## [Do this]
Count the lines in the rows below that contain the string "icon", matching case exactly, and give only the number.

::: The input :::

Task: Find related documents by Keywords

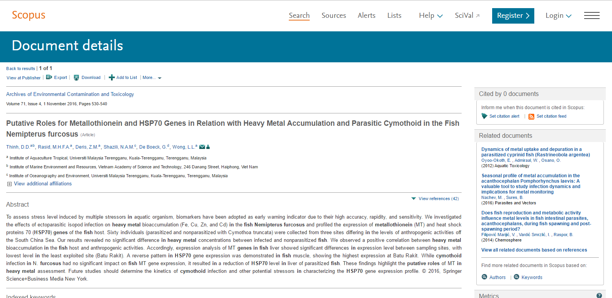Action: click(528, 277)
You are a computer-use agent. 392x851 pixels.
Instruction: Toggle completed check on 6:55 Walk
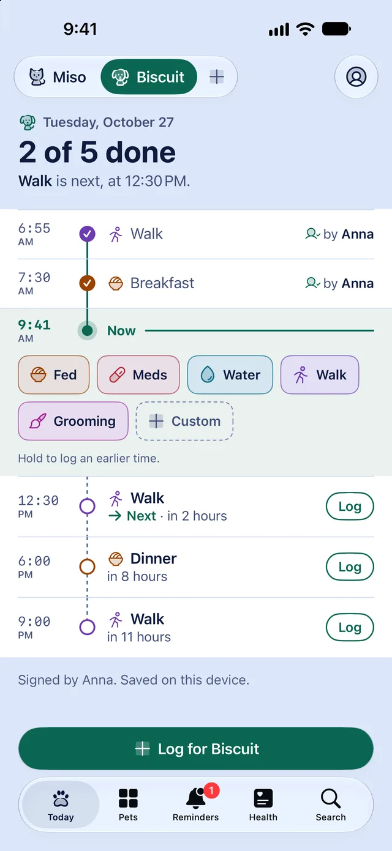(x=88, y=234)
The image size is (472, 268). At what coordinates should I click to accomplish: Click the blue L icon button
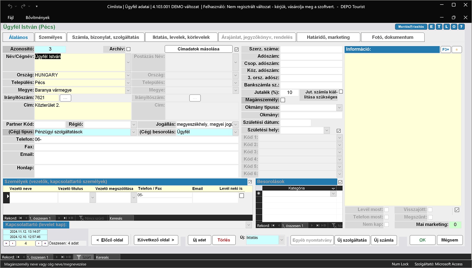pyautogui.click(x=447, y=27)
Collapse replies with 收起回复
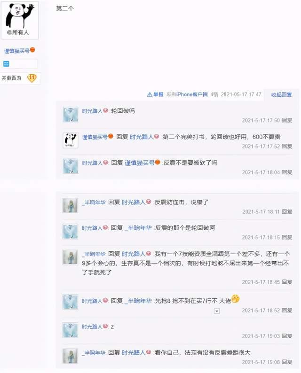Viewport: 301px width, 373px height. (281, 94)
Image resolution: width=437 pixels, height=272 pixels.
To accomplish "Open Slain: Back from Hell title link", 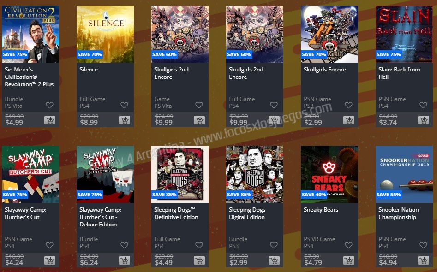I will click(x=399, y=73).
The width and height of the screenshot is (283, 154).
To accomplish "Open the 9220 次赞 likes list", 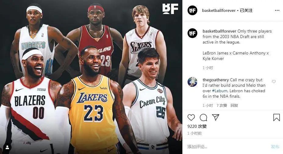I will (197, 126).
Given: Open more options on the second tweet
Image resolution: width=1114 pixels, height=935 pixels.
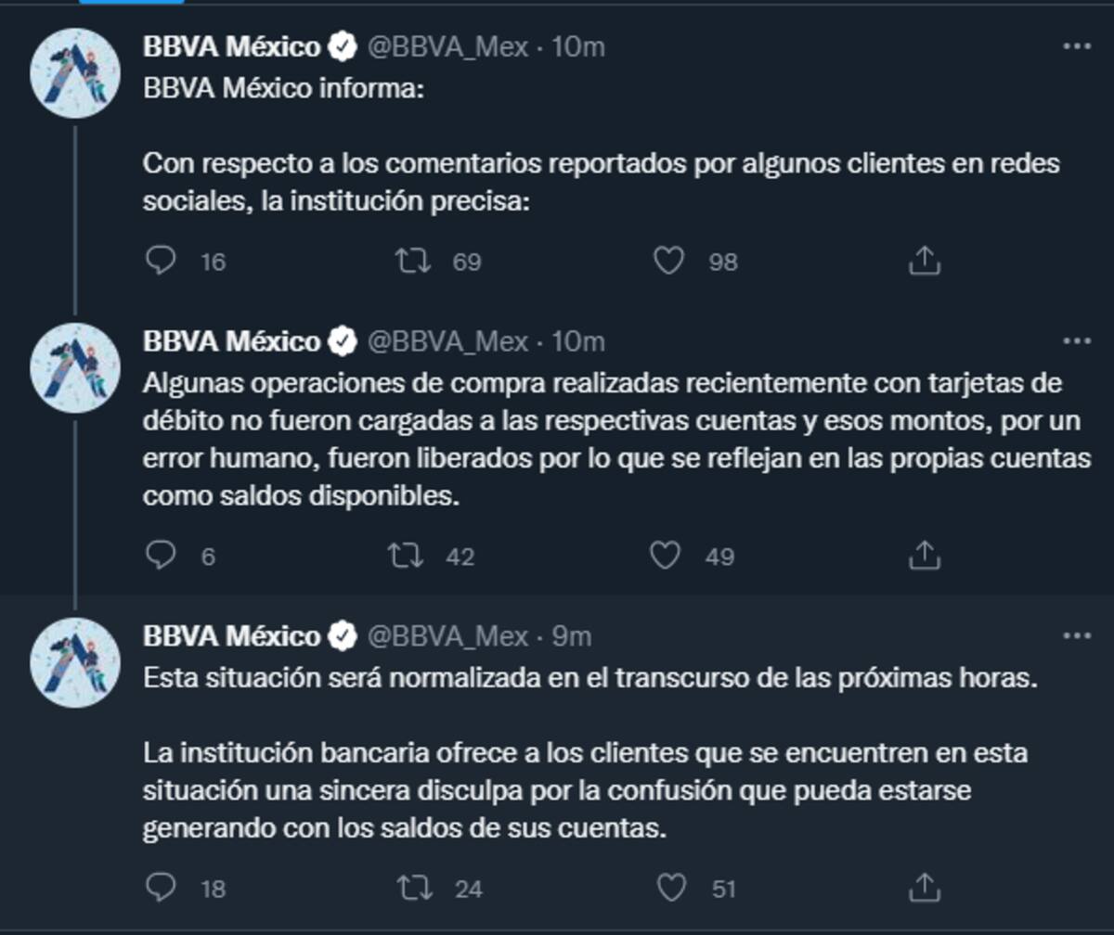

:::
::: The input :::

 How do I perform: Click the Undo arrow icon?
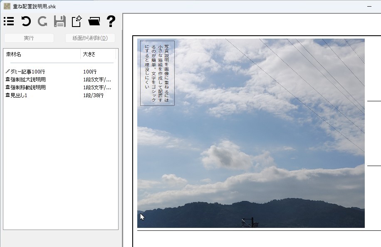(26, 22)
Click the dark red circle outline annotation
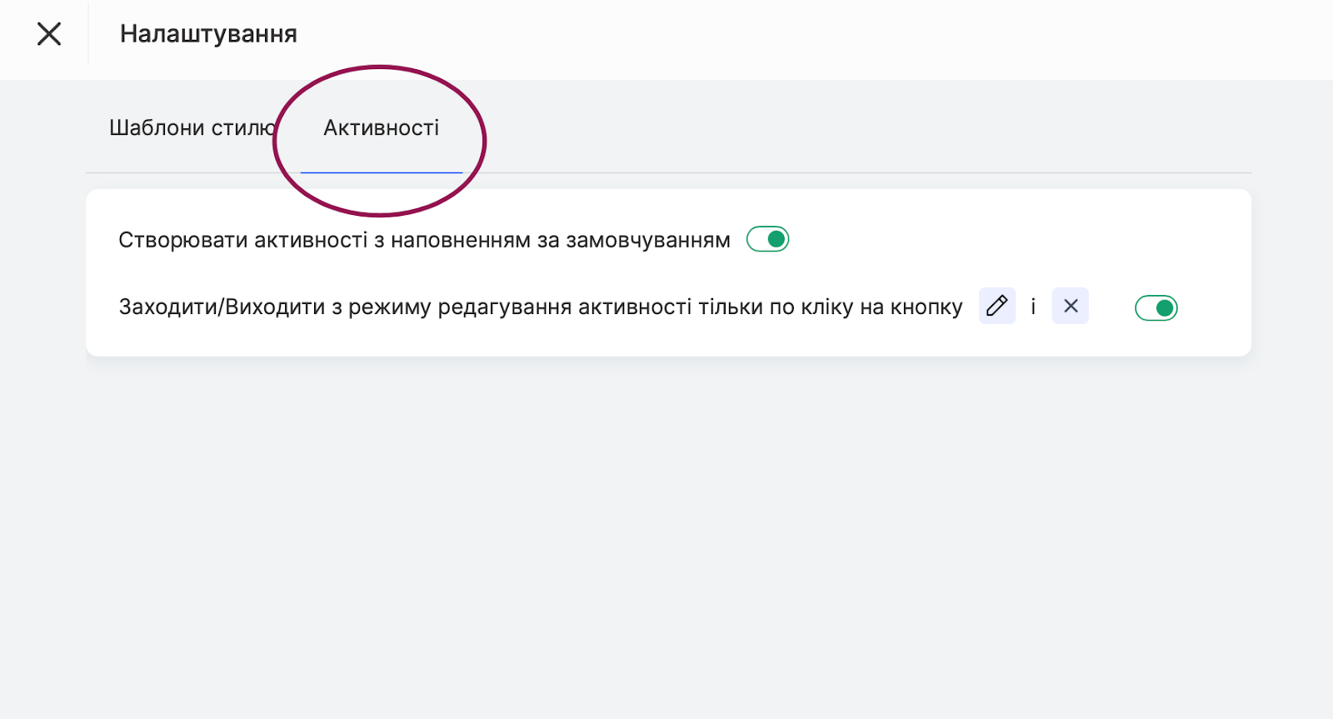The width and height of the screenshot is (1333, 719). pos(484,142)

:::
::: The input :::

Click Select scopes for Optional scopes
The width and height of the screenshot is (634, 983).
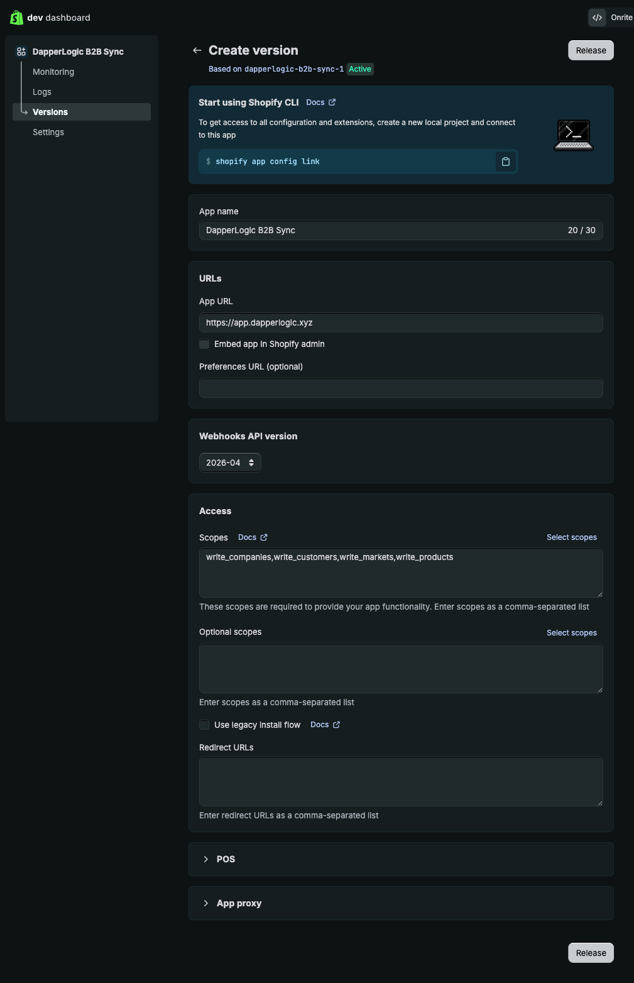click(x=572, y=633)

:::

## [Solution to this task]
2